### SELECTION
********************
Seattle’s Jr. Cadillac. Ned Neltner 3rd from L. & Les Clinkingbeard 4th from L. •
Seattle’s Dynamics LP featuring Mark Doubleday & Larry Coryell.
I also played bass in a west coast style jazz group, The Norm Bellas Quintet, during this period. Norm, who played vibes, piano & baritone horn, also had some great musicians cycle through his group, including saxophonist Les Clinkingbeard and trumpeter Marcus Doubleday. Mark went on to play with Jimmy Hanna & The Dynamics, in Seattle, and  eventually with the Columbia Records group (headed by Mike Bloomfield and then drummer Buddy Miles) The Electric Flag.
L to R: Jay Hamilton & Mark Doubleday in The Norm Bellas Quintet. • The Electric Flag. Mark Doubleday ~ 4th from right.

Back in Yakima (1960-61), I formed a band with high school friend, drummer John Simpson. We played our first gig (following a high school basketball game) before we’d decided on a band name. The school was anxious to promote the dance and asked for our group’s name. On the spur of the moment, a band member told them The Emanons (simply “no name” spell backwards) figuring it would be a one-time thing, but to my personal chagrin the name stuck! Our repertoire consisted of some original tunes, but we mainly played covers of the Top-40 hits of the day. Ray Charles’ “What’d I Say” and the Rockin’ Robin Roberts arrangement of “Louie Louie” were always requested and a must at every dance. We played around Yakima and the Yakima Valley, including a new Yakima teen dance venue, The Enchanted Gardens, which KIMA deejay “The Real” Don Steele was somehow involved with.
********************
### EXTRACTED MATERIAL
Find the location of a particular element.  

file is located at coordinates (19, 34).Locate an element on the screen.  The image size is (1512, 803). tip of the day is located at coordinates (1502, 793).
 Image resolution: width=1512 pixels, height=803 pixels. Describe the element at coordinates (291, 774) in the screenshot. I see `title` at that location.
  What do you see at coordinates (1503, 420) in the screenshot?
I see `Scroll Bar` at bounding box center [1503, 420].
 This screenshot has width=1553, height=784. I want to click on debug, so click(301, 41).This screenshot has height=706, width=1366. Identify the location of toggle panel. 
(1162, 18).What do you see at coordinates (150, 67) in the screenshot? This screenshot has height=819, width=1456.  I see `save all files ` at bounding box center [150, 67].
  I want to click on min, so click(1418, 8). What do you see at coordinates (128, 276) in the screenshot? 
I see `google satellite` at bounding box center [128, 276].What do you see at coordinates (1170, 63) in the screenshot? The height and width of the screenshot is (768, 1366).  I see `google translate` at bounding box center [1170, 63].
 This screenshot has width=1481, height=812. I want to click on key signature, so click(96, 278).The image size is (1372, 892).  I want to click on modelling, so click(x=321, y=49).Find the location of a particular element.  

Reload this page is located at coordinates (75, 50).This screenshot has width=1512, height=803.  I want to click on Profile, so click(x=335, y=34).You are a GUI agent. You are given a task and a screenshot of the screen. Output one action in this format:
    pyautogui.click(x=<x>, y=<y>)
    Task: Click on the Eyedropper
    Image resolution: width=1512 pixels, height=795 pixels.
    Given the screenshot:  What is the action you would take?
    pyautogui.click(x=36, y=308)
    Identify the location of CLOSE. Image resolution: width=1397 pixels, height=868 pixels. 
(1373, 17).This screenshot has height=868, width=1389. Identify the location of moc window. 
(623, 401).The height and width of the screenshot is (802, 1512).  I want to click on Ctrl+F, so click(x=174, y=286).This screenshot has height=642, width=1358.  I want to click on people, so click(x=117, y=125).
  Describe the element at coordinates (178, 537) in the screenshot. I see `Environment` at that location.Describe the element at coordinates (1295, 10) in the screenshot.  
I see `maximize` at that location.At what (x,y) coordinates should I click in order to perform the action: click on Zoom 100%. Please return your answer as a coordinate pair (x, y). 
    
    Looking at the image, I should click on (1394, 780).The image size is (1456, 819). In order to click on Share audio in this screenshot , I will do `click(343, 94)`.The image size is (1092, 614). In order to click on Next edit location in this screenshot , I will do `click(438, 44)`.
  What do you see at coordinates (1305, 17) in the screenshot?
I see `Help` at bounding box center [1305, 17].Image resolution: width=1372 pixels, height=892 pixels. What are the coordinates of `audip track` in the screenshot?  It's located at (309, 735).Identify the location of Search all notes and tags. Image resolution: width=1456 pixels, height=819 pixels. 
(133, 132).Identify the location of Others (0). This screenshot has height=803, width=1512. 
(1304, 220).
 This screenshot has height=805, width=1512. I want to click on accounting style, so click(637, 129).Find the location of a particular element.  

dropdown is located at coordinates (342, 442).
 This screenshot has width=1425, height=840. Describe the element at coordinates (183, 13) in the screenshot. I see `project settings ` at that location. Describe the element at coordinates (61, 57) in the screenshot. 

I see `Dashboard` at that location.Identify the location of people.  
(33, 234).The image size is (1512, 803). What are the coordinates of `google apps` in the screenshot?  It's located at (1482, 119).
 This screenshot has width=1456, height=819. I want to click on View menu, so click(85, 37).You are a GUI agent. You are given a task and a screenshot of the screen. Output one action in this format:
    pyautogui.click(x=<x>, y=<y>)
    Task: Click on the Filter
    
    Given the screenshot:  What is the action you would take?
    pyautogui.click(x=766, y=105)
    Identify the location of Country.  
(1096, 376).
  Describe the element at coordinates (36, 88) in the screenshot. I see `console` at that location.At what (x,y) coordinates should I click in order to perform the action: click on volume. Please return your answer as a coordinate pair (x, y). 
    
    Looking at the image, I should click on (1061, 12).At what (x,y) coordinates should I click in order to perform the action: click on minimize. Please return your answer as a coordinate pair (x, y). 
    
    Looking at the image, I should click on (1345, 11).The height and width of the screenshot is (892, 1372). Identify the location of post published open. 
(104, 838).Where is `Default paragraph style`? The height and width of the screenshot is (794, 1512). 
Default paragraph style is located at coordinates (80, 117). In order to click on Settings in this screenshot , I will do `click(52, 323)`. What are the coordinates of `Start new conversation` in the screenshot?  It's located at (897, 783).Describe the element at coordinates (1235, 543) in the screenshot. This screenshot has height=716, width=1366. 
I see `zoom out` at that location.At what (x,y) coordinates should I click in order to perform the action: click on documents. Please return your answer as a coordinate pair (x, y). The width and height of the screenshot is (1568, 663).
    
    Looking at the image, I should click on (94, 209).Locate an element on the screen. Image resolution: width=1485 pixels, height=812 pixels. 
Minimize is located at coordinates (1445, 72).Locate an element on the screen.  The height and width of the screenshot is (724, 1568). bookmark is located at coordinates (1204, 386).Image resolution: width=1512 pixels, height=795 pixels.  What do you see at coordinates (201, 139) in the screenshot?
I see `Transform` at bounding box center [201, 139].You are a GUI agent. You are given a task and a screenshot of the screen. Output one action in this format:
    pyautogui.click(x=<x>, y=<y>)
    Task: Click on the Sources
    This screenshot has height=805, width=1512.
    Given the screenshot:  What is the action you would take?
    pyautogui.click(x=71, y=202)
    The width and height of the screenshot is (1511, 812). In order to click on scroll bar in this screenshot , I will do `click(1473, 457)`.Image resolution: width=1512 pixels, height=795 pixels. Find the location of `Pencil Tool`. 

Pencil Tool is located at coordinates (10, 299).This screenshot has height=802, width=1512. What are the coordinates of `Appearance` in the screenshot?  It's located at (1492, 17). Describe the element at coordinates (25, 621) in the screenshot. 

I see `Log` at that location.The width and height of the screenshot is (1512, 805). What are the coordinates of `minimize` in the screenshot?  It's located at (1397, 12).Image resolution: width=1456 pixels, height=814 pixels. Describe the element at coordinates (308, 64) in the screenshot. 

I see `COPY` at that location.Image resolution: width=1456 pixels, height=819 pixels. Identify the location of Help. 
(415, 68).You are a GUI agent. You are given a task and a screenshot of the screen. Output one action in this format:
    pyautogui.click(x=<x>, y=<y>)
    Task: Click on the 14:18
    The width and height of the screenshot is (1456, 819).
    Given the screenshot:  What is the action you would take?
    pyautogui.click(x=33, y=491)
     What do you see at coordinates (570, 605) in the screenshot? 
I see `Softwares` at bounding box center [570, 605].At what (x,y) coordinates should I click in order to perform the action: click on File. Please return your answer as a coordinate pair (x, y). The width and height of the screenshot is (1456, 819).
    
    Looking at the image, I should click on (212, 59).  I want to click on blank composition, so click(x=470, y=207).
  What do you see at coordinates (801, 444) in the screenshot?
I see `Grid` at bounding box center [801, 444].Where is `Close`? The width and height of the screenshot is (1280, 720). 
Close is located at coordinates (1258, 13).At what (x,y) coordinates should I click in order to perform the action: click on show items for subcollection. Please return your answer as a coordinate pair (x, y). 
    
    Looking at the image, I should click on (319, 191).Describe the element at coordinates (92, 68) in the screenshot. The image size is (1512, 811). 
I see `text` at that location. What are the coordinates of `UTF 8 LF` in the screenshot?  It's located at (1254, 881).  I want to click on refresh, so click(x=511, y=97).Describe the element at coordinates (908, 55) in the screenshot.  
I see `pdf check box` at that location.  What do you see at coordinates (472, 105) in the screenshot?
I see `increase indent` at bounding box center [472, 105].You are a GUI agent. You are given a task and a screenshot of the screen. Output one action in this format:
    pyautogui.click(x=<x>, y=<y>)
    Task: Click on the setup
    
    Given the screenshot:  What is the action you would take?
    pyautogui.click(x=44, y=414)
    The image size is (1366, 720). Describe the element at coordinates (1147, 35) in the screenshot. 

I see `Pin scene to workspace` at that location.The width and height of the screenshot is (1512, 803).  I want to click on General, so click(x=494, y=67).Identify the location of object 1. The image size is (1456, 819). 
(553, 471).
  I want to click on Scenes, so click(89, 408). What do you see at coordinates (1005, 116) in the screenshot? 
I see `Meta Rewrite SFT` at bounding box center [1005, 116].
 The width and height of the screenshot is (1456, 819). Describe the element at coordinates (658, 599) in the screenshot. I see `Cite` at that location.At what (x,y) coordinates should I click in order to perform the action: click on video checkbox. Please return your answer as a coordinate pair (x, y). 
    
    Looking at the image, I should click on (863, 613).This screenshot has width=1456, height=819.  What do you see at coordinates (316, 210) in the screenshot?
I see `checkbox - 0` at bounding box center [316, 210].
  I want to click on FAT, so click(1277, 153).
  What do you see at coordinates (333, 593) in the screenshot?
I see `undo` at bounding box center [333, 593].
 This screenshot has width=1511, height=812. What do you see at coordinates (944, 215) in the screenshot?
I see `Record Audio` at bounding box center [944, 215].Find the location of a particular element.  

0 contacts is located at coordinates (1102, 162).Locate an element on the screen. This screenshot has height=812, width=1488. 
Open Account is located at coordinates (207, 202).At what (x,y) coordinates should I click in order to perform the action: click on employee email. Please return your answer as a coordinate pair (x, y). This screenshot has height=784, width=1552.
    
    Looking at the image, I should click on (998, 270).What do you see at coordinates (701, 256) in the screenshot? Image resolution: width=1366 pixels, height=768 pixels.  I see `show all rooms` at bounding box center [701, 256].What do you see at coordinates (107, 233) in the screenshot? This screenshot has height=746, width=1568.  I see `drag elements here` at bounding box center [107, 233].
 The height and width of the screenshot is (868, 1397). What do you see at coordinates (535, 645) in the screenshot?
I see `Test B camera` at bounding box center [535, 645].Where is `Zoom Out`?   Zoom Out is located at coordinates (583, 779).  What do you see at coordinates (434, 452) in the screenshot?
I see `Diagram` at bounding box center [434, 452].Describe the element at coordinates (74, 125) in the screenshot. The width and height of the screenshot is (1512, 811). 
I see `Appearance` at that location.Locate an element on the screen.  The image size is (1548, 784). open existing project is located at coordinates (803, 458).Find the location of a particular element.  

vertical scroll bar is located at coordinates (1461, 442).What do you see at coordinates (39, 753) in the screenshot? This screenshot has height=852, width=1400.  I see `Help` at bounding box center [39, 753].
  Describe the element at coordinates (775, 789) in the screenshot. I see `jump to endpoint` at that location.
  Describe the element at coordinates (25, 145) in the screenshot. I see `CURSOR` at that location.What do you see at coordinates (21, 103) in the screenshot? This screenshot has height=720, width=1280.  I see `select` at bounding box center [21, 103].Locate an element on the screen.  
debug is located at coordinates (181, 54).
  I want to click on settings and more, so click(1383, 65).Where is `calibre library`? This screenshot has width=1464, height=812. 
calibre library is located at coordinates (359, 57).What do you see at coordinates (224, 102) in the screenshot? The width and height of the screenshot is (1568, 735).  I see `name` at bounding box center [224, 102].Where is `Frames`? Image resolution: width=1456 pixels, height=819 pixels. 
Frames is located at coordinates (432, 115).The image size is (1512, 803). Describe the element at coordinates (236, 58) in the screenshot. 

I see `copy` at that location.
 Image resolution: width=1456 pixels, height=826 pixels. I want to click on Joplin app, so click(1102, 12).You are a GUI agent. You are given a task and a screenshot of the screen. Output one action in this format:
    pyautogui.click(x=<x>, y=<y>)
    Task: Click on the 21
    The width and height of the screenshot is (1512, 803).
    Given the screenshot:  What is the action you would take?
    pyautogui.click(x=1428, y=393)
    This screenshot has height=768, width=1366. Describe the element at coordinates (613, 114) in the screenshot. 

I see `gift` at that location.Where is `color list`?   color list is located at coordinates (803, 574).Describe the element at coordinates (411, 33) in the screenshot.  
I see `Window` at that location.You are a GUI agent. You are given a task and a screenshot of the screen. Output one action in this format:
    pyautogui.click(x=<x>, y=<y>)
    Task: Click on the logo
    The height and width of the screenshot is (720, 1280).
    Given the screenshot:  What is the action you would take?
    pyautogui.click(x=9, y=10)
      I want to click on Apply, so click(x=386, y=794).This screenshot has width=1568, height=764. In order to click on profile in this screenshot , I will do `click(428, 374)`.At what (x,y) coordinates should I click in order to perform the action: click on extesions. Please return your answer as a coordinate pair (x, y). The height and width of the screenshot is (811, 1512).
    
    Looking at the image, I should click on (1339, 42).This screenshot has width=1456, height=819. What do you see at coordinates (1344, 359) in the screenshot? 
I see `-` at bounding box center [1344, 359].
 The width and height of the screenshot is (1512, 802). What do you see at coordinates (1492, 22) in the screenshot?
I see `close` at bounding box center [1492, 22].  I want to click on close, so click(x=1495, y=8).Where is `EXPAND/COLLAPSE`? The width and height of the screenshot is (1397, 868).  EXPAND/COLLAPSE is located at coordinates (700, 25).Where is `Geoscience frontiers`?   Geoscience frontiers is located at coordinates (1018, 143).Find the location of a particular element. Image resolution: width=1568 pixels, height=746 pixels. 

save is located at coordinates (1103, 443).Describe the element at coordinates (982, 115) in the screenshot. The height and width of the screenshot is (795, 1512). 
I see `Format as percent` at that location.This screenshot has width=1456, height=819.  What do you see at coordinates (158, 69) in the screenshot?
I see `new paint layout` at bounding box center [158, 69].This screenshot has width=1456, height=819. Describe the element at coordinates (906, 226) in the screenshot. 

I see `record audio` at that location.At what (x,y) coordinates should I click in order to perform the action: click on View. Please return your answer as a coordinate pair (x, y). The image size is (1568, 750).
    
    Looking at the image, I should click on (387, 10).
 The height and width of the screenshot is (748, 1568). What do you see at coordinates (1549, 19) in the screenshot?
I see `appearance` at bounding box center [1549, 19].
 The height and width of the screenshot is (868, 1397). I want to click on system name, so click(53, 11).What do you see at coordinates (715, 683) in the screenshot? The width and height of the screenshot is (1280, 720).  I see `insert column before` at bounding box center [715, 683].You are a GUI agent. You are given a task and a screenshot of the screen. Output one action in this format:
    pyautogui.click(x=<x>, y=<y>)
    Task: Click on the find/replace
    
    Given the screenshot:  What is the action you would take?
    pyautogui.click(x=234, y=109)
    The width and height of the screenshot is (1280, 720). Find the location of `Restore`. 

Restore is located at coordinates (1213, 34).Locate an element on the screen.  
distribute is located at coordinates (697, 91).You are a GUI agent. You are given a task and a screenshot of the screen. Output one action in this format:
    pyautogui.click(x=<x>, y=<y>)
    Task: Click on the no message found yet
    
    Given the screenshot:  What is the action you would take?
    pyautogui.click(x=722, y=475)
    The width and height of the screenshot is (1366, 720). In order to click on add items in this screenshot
********************
### WHAT IS ASKED
#1 Name every band or musical group that the passage about Seattle and Yakima bands mentions.
#2 According to the passage about Seattle and Yakima bands, how did the Yakima group come to be called The Emanons?

### RESPONSES PER TASK
#1 Jr. Cadillac, The Dynamics (Jimmy Hanna & The Dynamics), The Norm Bellas Quintet, The Electric Flag, and The Emanons.

#2 The band played its first gig, after a high school basketball game, before settling on a name, and the school asked for one to promote the dance. On the spur of the moment, a band member offered The Emanons, "no name" spelled backwards, expecting it to be used only once, but the name stuck.